Lu pour vous : Dofay, le «broussard civilisé»

L'œuvre laisse transparaître la quête permanente d'identité de l'Africain, après la colonisation et les indépendances.

L’écrivain burkinabè, Mohamed Seck, met en lumière dans son livre « La Brume à l’horizon suivi d’Une leçon de courage », le choc civilisationnel entre l’Afrique et l’Occident à travers la vie de Dofay, le « petit broussard devenu médecin ».

« La Brume à l’horizon suivi d’Une leçon de courage » de l’écrivain burkinabè, Mohamed Seck, retrace le parcours de Dofay (« celui qui ne plie pas l’échine »), villageois et orphelin à cheval entre « civilisation indigène » et « civilisation occidentale ».

A travers les lignes du roman, l’auteur décrit sans faux-fuyants les amours (Maïmouna, l’épouse idéale issue d’un milieu modeste) et les désillusions (Marie-Hélène, fille de riche et prototype de la femme émancipée) avec en toile de fond les péripéties d’un psycho-drame qui naît autour d’une naissance. En effet, septuagénaire, polygame, Danou N’Tonkè, oncle de Dofay et père de 11 enfants rêve d’un héritier mâle.

« Danou ne pouvait se satisfaire d’un tel sort. Il lui fallait trouver un garçon, un petit monsieur qui porte la culotte, un homme. Un héritier…mon oncle en avait grandement besoin. En dépit des promesses faites à celle qui lui trouverait l’enfant prodige (…) aucune [de ces quatre femmes] ne sut satisfaire au désir du maître », relate Dofay. Mâkoumbi, l’une des femmes du « vieux » est enceinte de son sixième enfant.

L’espoir est-il permis? Rien n’est moins sûr. Elle doit cependant se garder de goûter à certains aliments dont la mangue qui aurait le pouvoir de déterminer le sexe de l’enfant. Malheureusement, elle succombera à la tentation de consommer le fruit défendu…avant la naissance du garçon tant attendu.

Cauchemars et signes étranges dans le ciel se succèdent. Sont-ce des signes précurseurs d’un malheur? Une poule égorgée au lieu d’un coq comme recommandé par la voyante va sceller définitivement le sort de Danou ou du moins influencer le sexe de l’enfant: « La délivrance espérée fit place à une certaine frustration, un rejeton, une fille: une bouche de plus à nourrir ».
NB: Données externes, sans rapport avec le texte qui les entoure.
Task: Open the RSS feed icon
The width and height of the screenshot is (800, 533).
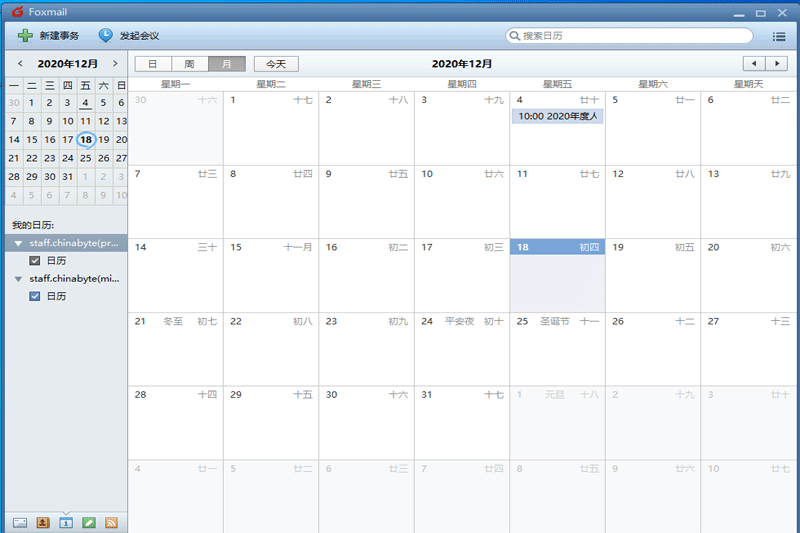Action: point(112,522)
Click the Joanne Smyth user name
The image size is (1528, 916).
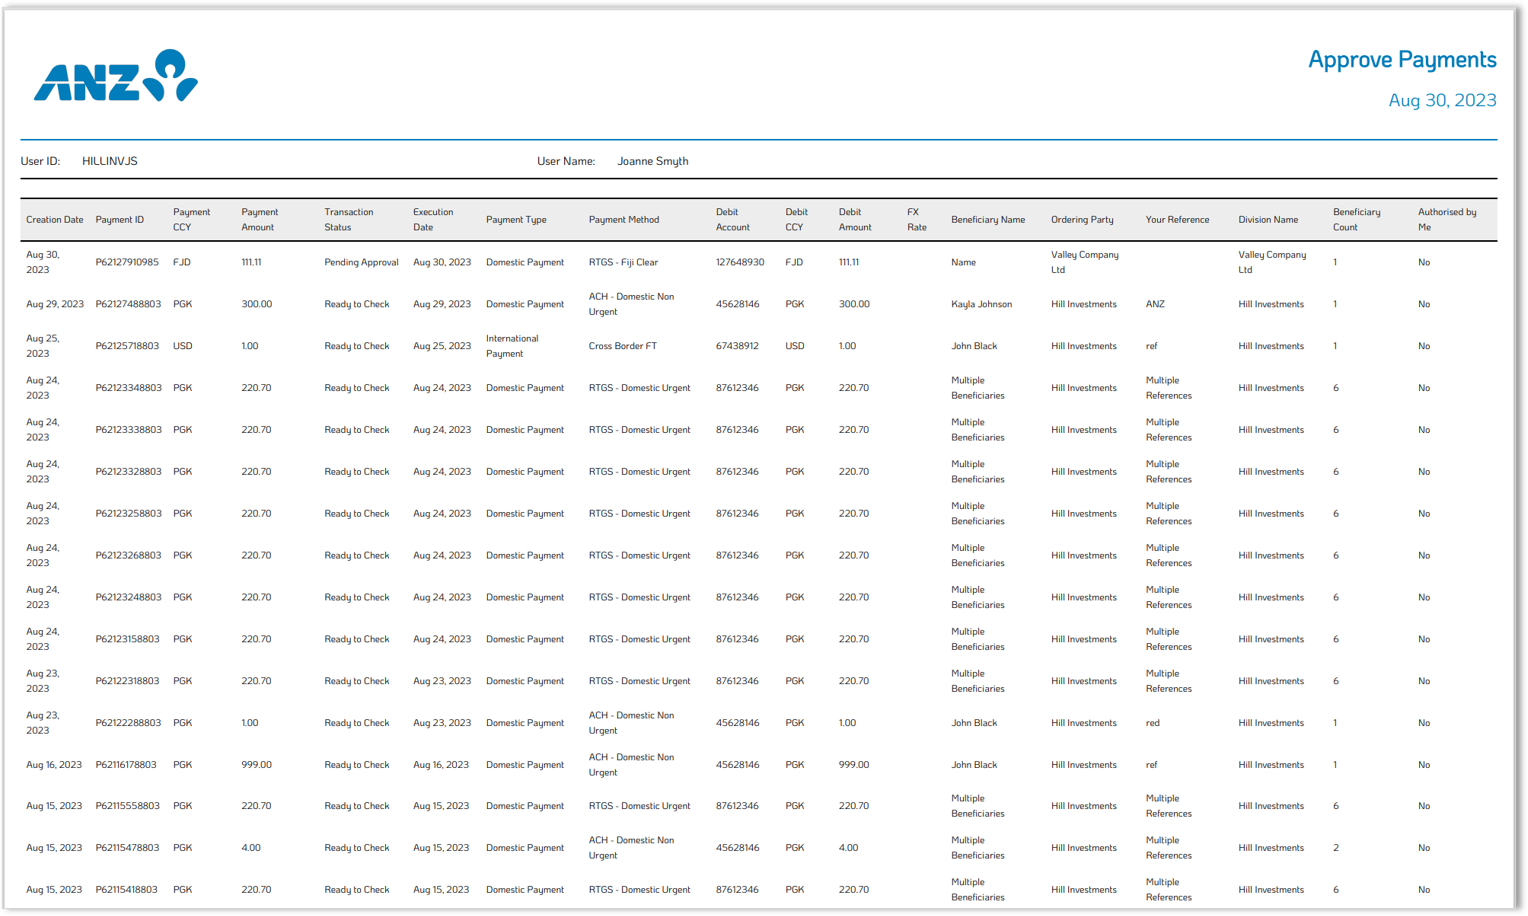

Le socle de la culture africaine

La naissance d’un enfant est une source de joie, mais, souligne Mohamed Seck, en quatrième de couverture, lorsque le sexe de l’enfant suscite intérêt, cela devient une angoisse. Pour lui, indigence et superstition mêlées traduisent l’état d’une société dont la survie du noyau familial, croit-on encore, dépend d’un « sexe fort ». Ses brillantes études de médecine achevées, Dofay « le broussard à l’esprit occidentalisé » doit, malgré lui, s’initier à la médecine traditionnelle et connaître le pouvoir magique, les vertus des plantes et les interdits y afférents.

Sa vision du monde s’en trouvera transformée: « La conclusion à laquelle je parvins à la suite de mon initiation n’était pas seulement vraie pour la médecine. Elle l’était également pour les idéologies importées, les techniques et autres savoirs issus de l’Occident. Mon appréhension de la diversité était différente de même que leurs approches (Par exemple, la liberté ne peut être chose personnelle.

Elle se doit être communautaire!) Voilà le socle de notre culture. Pour ceux qui sont venus de l’autre rive, celle-ci est individuelle ». En somme « La Brume à l’horizon suivi d’Une leçon de courage », selon son auteur, met en exergue une quête permanente d’identité, une assimilation quasi impossible de la civilisation venue de « l’autre rive ».

L’œuvre, comme l’indique son titre, comprend également une pièce de théâtre, dénommée « Une leçon de courage ». A travers les trois actes de la pièce, Mohamed Seck plaide pour davantage de démocratie dans les Etats africains « où la force semble être malheureusement la solution aux problèmes ».

Kami, le leader estudiantin, l’un des personnages principaux de la pièce, en fera d’ailleurs l’amère expérience. Sa violente disparition suscite moult interrogations, mais laisse présager d’une ère de changement. La pièce est dédiée, entre autres, à un certain…Dabo Boukary.